Per-cluster processing of snATAC data

This pipeline processed snATAC-data data on a per-cluster pseudobulk basis.


Singularity (v. 3) and NextFlow (>= v. 20.10.0). Containers with the software for each step are pulled from the Sylabs cloud library or Docker hub.


To run the pipeline, you'll need to provide a config.json file like this:

    "libraries": {
        "Sample_3172-CV-hg19": {
            "bam": "/path/to/library.bam", # path to pruned library ATAC bam file (from snATAC pipeline)
            "clusters": "/path/to/library.clusters.txt" # two-column TSV file (no header).
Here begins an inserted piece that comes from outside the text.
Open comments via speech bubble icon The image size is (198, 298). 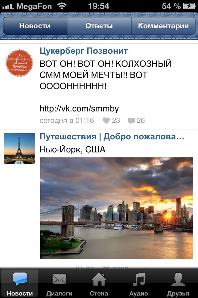pyautogui.click(x=131, y=121)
First column is *RNA* barcode, second column is the cluster assignment for that barcode

You'll also need to update the nextflow.config file in this directory.

Then run the pipeline:

nextflow run -resume -params-file config.json --genome hg19 --atac_barcodes /path/to/atac-barcode-whitelist.txt.gz --rna_barcodes /path/to/rna-barcode-whitelist.txt.gz --markers Myh1,Myh2,Myh4 --results /path/to/results /path/to/per-cluster-atac-processing/

Where --genome is the name of the reference genome to use, and --markers is a comma-separated list of marker genes of interest (these genes must be included in the gene_bed file).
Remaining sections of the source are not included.